**Aufgaben**
a: Nennen Sie jeden geografischen Namen, der im Artikel zur Städtepartnerschaft vorkommt, einmal und in der Reihenfolge seines ersten Auftretens.
b: Setzen Sie den Artikel zur Städtepartnerschaft im Anschluss an seinen letzten Satz fort.

**Text**
Weniger Europa? Nein, viele Menschen in Karben und in Saint-Égrève in Südwestfrankreich wünschen sich mehr Europa. Denn sie leben es seit 40 Jahren in einer Städtepartnerschaft. Die erlebt einen Zuspruch wie seit langem nicht.
Karben. Erst seit wenigen Tagen ist Muriel Menzel wieder zu Hause in Rendel. Doch begeistert ist sie noch immer. „Die Reise hat allen viel Freude gemacht, sowohl denjenigen, die schon länger dabei sind wie auch den neu Hinzugekommenen“. An einem verlängerten Wochenende hat eine rund 60-köpfige Reisegruppe aus Karben die Partnerstadt Saint-Égrève bei Grenoble besucht.
Nach der Rückkehr zieht die Vorsitzende des Partnerschaftsvereins eine positive Bilanz. Die Reise war eine besondere: Während ihr wurde das 40-jährige Bestehen der Städtepartnerschaft gefeiert. Menzel ist Vorsitzende des jungen Vereins, der in Karben die Städtepartnerschaften fördert. Es war das erste Mal, dass der Verein eine solche Reise auf die Beine stellte.
Große Nachfrage
Zuvor hatten Mitarbeiter der Stadtverwaltung die Reisen organisiert. Nun nehmen sich die Karbener die Franzosen als Beispiel: „In Frankreich hat sich von Anfang an ein Verschwisterungskomitee, das Comité de Jumelage, darum gekümmert“, erklärt Menzel. Und die Organisatoren wurden förmlich überrannt: Es gab eine Warteliste und längst nicht alle Interessenten konnten mitfahren. Die große Resonanz werten Menzel und Bürgermeister Guido Rahn (CDU) als Bestätigung für die Vereinsgründung.

**Angezeigte Daten**

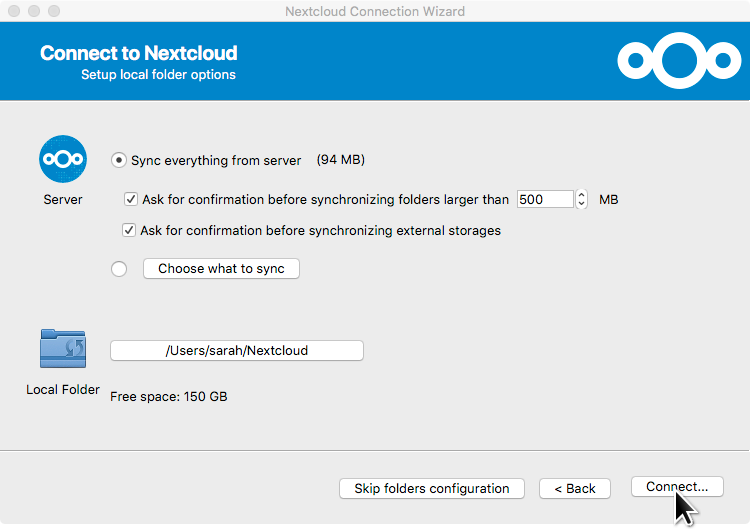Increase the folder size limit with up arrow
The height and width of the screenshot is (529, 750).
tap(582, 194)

==

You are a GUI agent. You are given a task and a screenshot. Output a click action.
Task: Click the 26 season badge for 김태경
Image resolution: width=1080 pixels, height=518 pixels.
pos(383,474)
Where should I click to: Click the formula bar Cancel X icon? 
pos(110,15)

**Erwartete Antworten**
a: Europa, Karben, Saint-Égrève, Südwestfrankreich, Rendel, Grenoble, Frankreich

b:
Den rund 60 Teilnehmern – unterwegs im Bus und einigen Privatautos – wurden von den französischen Gastgebern unterhaltsame Tage mit einem bunten Programm geboten. Sie waren in Gastfamilien untergebracht und zwischen den einzelnen Programmpunkten gab es reichlich Gelegenheit, sich auszutauschen.
„Wir haben gemeinsam mit Bürgermeister Guido Rahn bei Michel Telmon gewohnt“, erzählt Muriel Menzel. Telmon sei schon bei ihr in Karben zu Gast gewesen. Menzel macht seit rund zehn Jahren bei den Städtepartnerschaften mit.
Bei Ankunft am Abend des Himmelfahrtstages habe es gleich einen kleinen Empfang samt Aperitif gegeben. „Ein kleiner Frauenchor hat uns ein Ständchen gesungen“, erzählt Muriel Menzel.
Tags darauf unternahmen Gastgeber und Gäste einen gemeinsamen Ausflug nach Chamonix in die französischen Hochalpen. Am Samstag fand der offizielle Empfang statt, an dem auch eine kleine Delegation der zweiten französischen Karbener Partnerstadt Ramonville Saint-Agne nahe Toulouse teilnahm. Unter den Gästen waren neben Rahn auch Catherine Kamowski, Bürgermeisterin von Saint-Égrève (parteilos), Christophe Lubac, Bürgermeister von Ramonville Saint-Agne (Sozialist), sowie Bernard Monnier, der Vorsitzende des Comité de Jumelage. Der Abend klang beim Tanzen aus. Am Vormittag hatten die Karbener Gäste anlässlich des 40-jährigen Bestehens der Städtepartnerschaft einen Baum als Geschenk gepflanzt. Der Partnerschaftsverein ergänzte das Geschenk um eine Sitzbank, im Bus mitgebracht.
Mit Händen reden
Für Muriel Menzel ist die Reise kein pures Vergnügen, sondern auch mit Anstrengung verbunden: In vielen Situationen ist sie als Übersetzerin gefragt. Die Rendelerin ist in Paris geboren und aufgewachsen und beherrscht beide Sprachen. In ihrer Rede dankt Muriel ihrem Team für die Organisation und jenen, die sich in früheren Jahren für die Städtepartnerschaft einsetzten. Doch selbst nach der erfolgreichen Reise kann sie sich nicht ausruhen.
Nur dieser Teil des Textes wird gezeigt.